→ **EXERCISE DETAILS**:
Return unchanged the part of the records that opens with the line containing "Screen dimensions: 1389x868" and closes with the line containing "point(422,47)", with both of those lines included.

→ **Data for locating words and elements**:
________

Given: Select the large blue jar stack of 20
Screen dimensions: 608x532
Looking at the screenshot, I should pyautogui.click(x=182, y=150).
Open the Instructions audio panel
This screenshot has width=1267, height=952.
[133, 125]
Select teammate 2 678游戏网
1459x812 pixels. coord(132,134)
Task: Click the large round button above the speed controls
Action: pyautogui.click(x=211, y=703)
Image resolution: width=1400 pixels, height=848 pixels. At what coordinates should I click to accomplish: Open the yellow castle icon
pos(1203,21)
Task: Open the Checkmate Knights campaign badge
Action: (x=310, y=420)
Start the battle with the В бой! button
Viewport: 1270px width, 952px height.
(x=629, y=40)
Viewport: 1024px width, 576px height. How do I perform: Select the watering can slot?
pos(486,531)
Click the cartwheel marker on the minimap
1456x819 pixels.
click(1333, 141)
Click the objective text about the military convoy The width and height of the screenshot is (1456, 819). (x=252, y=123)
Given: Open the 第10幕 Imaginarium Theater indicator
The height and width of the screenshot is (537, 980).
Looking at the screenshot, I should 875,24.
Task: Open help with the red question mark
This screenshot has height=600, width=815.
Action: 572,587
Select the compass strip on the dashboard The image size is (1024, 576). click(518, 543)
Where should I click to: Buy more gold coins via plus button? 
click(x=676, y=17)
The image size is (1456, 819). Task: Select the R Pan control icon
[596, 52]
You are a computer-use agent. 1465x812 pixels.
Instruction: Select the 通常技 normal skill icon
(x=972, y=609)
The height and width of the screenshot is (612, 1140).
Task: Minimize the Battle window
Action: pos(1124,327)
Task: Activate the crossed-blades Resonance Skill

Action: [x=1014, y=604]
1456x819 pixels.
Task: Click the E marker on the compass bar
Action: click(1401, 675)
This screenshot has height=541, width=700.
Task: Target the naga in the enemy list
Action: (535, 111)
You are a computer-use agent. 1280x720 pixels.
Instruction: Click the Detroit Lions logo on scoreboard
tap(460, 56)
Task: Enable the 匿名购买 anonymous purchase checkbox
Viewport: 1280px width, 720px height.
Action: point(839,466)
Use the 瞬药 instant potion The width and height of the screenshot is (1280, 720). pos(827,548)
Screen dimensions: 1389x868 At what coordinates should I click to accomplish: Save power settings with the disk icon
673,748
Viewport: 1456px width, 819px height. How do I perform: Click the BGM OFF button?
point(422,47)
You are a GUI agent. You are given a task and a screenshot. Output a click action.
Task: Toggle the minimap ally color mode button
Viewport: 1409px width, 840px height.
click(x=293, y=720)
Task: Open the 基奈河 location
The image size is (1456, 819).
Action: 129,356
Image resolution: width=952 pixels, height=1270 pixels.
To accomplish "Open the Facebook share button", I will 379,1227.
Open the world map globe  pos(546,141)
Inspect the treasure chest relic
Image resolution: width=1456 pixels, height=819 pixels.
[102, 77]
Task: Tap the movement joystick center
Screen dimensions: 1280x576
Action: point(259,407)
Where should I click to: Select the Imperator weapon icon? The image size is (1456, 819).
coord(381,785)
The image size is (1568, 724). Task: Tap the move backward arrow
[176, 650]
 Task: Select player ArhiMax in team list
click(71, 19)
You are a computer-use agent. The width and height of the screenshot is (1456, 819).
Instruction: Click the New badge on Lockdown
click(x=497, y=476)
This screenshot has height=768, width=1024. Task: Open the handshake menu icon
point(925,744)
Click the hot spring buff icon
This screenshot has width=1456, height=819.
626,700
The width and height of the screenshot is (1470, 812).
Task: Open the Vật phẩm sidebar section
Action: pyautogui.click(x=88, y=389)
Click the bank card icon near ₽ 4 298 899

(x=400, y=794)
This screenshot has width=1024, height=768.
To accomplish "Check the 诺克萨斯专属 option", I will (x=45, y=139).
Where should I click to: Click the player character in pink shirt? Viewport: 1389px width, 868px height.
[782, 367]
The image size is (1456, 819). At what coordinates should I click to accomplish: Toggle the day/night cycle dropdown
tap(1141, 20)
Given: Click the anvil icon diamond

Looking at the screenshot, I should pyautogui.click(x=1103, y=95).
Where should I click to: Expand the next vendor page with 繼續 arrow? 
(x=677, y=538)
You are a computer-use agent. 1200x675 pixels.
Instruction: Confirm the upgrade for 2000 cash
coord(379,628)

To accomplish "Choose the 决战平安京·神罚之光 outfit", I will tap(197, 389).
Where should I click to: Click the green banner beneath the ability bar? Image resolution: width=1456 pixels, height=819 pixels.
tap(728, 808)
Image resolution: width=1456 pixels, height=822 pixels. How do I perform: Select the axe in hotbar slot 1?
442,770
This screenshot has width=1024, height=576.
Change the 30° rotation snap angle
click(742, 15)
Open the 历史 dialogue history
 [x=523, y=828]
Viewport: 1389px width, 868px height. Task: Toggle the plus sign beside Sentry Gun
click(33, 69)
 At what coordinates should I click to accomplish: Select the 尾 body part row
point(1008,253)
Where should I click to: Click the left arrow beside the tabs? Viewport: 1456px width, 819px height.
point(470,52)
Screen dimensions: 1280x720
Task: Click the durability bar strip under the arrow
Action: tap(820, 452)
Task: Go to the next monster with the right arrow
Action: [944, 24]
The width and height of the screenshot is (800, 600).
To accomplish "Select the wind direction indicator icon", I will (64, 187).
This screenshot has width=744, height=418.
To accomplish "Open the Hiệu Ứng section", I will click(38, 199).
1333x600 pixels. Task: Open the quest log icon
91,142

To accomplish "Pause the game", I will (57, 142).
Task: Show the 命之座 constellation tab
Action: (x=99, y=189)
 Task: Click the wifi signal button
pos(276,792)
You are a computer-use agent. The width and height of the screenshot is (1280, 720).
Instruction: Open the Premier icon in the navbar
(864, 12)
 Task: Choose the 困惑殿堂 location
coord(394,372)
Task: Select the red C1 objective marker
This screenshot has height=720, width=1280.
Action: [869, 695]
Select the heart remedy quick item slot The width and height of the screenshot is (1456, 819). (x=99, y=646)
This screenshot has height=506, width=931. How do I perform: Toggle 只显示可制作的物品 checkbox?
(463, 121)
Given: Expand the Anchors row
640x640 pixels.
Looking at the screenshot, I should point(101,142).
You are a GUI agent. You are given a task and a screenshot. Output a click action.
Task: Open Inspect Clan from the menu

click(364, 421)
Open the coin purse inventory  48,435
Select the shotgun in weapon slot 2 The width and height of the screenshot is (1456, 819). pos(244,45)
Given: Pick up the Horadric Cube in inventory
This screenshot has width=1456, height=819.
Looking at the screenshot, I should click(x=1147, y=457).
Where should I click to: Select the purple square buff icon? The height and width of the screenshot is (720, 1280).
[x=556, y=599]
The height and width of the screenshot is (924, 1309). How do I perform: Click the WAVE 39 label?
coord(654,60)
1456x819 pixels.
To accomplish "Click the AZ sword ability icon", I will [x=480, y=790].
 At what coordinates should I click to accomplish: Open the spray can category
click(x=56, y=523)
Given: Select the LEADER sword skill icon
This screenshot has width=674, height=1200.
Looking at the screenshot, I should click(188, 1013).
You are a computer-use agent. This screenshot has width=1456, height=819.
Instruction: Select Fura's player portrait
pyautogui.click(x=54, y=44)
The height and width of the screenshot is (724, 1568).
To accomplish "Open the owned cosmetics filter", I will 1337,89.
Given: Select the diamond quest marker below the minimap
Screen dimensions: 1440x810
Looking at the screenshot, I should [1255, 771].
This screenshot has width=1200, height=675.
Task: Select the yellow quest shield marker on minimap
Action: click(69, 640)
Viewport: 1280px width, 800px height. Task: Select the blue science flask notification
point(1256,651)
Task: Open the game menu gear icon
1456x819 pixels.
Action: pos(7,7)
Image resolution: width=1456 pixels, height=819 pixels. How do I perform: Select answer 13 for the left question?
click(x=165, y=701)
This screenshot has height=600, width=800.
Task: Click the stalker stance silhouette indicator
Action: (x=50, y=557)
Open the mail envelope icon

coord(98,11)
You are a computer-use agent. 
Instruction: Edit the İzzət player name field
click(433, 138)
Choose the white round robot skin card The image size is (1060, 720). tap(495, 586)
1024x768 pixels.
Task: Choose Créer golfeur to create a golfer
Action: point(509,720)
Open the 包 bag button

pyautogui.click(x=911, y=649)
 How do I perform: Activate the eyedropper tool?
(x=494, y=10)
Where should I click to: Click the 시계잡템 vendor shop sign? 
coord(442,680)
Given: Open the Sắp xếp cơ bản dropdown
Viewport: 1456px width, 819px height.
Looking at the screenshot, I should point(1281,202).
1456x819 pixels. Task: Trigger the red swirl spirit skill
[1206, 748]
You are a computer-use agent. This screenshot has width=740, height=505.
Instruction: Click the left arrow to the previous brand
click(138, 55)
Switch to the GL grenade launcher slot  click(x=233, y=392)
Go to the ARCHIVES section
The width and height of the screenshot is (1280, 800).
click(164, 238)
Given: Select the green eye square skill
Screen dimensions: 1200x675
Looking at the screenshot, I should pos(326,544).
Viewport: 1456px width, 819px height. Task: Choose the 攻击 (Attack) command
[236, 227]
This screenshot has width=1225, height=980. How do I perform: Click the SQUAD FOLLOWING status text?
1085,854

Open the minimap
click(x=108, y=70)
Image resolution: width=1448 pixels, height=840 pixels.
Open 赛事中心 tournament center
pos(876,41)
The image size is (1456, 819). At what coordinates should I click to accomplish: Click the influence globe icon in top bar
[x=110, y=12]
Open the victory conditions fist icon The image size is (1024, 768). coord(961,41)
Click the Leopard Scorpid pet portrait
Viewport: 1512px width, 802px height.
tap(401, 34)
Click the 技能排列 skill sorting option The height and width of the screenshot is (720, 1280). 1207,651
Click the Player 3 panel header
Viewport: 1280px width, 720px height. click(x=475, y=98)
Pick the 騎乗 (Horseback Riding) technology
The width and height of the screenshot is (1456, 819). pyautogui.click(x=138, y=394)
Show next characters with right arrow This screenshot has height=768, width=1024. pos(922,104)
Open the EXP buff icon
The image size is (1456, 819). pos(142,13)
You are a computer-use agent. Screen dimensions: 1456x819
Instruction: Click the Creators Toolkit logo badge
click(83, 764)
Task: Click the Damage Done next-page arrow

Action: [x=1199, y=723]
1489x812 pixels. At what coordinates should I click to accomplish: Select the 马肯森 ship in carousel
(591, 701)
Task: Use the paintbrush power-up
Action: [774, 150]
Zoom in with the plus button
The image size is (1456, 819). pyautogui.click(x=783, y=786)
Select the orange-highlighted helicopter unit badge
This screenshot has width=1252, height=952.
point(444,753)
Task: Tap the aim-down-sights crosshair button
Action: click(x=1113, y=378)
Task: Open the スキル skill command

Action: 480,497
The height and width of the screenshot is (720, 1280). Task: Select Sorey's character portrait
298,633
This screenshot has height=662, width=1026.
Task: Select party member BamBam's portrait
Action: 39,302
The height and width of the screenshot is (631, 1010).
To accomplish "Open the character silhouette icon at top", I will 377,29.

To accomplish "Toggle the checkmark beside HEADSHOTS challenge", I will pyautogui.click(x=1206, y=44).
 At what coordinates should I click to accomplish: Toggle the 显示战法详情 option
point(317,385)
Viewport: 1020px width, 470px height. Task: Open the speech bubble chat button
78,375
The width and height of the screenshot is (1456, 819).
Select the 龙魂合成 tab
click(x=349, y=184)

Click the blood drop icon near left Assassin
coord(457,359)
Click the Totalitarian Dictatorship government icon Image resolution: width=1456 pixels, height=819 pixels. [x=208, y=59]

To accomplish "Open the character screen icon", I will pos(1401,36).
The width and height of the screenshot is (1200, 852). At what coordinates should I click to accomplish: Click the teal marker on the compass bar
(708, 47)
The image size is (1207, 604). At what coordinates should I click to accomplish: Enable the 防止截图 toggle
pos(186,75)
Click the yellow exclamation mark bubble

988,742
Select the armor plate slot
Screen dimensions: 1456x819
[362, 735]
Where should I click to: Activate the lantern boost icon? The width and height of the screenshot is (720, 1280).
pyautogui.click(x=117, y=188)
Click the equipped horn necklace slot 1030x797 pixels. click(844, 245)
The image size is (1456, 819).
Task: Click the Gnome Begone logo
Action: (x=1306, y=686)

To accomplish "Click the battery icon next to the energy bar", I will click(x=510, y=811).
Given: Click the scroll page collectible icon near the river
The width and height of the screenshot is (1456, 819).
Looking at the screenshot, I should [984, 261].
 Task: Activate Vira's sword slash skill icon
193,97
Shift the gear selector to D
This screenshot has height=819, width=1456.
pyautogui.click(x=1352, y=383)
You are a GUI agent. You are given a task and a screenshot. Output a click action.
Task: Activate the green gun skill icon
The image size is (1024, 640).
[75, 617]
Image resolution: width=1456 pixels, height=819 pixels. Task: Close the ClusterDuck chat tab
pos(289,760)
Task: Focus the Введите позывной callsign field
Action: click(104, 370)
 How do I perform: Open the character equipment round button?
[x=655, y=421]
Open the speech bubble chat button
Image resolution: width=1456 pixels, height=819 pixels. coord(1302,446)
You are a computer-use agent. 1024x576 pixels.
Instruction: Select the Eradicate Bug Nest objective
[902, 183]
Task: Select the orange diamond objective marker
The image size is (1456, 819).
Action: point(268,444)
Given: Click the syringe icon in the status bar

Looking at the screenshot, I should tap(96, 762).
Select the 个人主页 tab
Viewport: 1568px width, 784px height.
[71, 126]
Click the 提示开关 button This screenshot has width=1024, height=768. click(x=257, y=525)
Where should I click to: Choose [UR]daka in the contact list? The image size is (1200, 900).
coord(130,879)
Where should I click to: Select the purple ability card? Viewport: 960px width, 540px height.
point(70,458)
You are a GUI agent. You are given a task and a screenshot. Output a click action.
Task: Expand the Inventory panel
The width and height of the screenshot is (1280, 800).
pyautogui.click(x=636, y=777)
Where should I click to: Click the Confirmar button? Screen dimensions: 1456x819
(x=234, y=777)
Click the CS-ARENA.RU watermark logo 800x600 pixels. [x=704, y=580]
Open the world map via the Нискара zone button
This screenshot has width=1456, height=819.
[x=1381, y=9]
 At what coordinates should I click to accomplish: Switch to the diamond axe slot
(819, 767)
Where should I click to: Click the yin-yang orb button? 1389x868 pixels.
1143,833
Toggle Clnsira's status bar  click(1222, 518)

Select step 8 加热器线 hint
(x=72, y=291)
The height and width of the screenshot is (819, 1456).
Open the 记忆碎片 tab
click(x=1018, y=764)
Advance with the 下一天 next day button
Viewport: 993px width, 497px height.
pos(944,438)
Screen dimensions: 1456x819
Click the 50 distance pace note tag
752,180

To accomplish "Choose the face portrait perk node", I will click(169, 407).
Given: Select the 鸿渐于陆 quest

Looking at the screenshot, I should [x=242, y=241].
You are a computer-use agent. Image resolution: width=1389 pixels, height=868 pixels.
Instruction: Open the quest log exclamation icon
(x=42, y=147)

________

→ **THE RESPONSE**:
Screen dimensions: 1389x868 At what coordinates should I click to accomplish: Save power settings with the disk icon
673,748
Viewport: 1456px width, 819px height. How do I perform: Click the BGM OFF button?
point(422,47)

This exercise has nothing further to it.